As an Anglican he understood the communion to involve a real partaking of
Christ’s body and blood “in a heavenly and spiritual manner”, but he wouldn’t
be pinned down on exactly what that meant except that God truly gave His Son to
us when in the midst of worship, we partook of the bread and the cup. I believe
that one thing that members of our church felt was that we had a minister who loved
and cared for the people of his church.
There are times when I talk too much and other times when I
don’t know what to say. In seeing the Bradberry family members grieving today,
I felt my inability to be able to say anything. I did a lousy job of sharing
grief, but perhaps part of this was because I was grieving.
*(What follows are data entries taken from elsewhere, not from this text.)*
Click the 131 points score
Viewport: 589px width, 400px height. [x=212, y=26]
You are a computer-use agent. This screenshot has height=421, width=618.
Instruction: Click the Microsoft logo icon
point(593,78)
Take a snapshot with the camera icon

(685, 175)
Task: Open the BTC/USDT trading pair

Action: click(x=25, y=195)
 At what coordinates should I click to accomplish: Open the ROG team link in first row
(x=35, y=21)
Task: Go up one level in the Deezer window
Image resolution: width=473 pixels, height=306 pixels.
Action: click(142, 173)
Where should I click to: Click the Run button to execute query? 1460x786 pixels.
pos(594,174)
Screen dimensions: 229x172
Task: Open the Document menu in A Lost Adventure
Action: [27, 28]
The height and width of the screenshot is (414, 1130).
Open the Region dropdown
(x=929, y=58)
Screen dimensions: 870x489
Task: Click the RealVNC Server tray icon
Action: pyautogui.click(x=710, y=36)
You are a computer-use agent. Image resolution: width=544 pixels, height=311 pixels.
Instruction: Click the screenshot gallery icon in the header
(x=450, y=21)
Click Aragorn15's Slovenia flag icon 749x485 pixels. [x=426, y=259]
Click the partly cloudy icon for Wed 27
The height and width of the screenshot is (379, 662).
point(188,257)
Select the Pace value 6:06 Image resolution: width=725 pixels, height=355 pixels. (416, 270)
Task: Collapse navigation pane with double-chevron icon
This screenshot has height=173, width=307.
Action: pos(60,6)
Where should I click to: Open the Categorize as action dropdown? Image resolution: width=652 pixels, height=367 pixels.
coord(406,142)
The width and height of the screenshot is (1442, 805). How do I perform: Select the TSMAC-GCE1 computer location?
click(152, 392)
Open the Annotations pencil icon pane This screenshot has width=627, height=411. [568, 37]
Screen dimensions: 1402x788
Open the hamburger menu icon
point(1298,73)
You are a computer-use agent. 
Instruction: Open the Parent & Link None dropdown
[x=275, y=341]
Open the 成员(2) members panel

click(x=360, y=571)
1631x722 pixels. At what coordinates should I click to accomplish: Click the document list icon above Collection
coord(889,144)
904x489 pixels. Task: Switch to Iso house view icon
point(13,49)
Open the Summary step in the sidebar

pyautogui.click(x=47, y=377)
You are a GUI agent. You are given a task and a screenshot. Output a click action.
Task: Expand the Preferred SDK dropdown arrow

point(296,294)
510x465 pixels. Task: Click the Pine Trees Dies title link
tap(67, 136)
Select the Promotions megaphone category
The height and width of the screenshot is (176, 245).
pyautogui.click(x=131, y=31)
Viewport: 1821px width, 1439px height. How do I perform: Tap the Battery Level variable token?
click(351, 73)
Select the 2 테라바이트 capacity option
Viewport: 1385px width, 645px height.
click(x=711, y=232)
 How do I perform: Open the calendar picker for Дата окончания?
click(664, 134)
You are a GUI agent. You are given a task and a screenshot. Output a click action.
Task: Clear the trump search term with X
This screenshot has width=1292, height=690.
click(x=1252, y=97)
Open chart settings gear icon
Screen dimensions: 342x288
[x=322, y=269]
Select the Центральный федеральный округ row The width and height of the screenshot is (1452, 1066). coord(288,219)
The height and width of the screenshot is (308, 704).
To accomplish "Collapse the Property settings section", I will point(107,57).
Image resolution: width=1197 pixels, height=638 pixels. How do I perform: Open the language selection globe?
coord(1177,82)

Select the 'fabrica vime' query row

His family is a living
testimony of both the grace of God and the blessing of godly parents. A
grandson, I think perhaps twelve or thirteen, moved us as he spoke briefly of
his love for his grandfather and how he learned so much from him of God’s love,
of loving God’s creation, and loving God’s church, because these were the loves
he learned from his “papa”.
Over the years, my understanding of
Christianity has become focused in the incarnation; of God entering into humanity
in the person of Jesus Christ, so that we could be united to Christ’s humanity
and be given access to God through the Deity of Christ. In my thoughts this
morning, I thought of how even in baptism we die and are buried in Christ that
we might be raised with him in the final day.
As I thought more about this, I
realized how part of the meaning of the communion our Father Jack so loved, was
to realize that what happens to one person in Christ happens to all of us. We
are of one body and one blood. I had felt like in burying Father Jack I was
burying a part of myself. The Eucharist tells us there is truth in this. As we
age we realize more and more that another’s death cuts at us, as if we die from
the many deaths we experience. We are as Christians a people baptized into
Christ’s life, death, burial, and resurrection. We are not alone, but are one
in the body and blood of Jesus Christ. So as we committed our priest’s remains
to the ground we being with him in Christ buried a part of ourselves. In the
morning we shall worship, according to Hebrews 12 in communion with the city
above, where the spirits of just men made perfect praise God. We will sing the
doxology asking that heavenly host to sing above even as we invite all
creatures here below to sing praises to Father, Son, and Holy Ghost. We are a
broken people who have buried parts of ourselves with every burial of every
human being we ever loved. But we are also a people who are one in Christ, both
in burying and in being resurrected. One friend passing on condolences to me
wished for me healing and hope. We are as Christians a people who are dying,
being broken, buried, and yet in hope being brought towards healing for we have
been baptized into Christ’s death that we might be raised in his resurrection.
I believe in Christ a part of me was
buried in Father Jack’s burial. We are dying, experiencing death, one death at
a time for we are one body in Christ Jesus. We are dying, we are broken, we are
being buried, but we are one people in Christ moving towards healing, hope, and
resurrection in the life, death, burial, and resurrection of our Savior, the
Lord Jesus Christ.
2 comments:
Thank you for the insight. Today was a hard day for those who remain here, but a good day as we celebrate our hope in an eternal future when all brokenness is healed.
Thank you Dee. Some wounds run so deep - we with difficulty remember a hope and a redemption that runs as deeply. When we think of the meaning of predestination, part of it must be that our wounds have been named in his wounds and resurrection.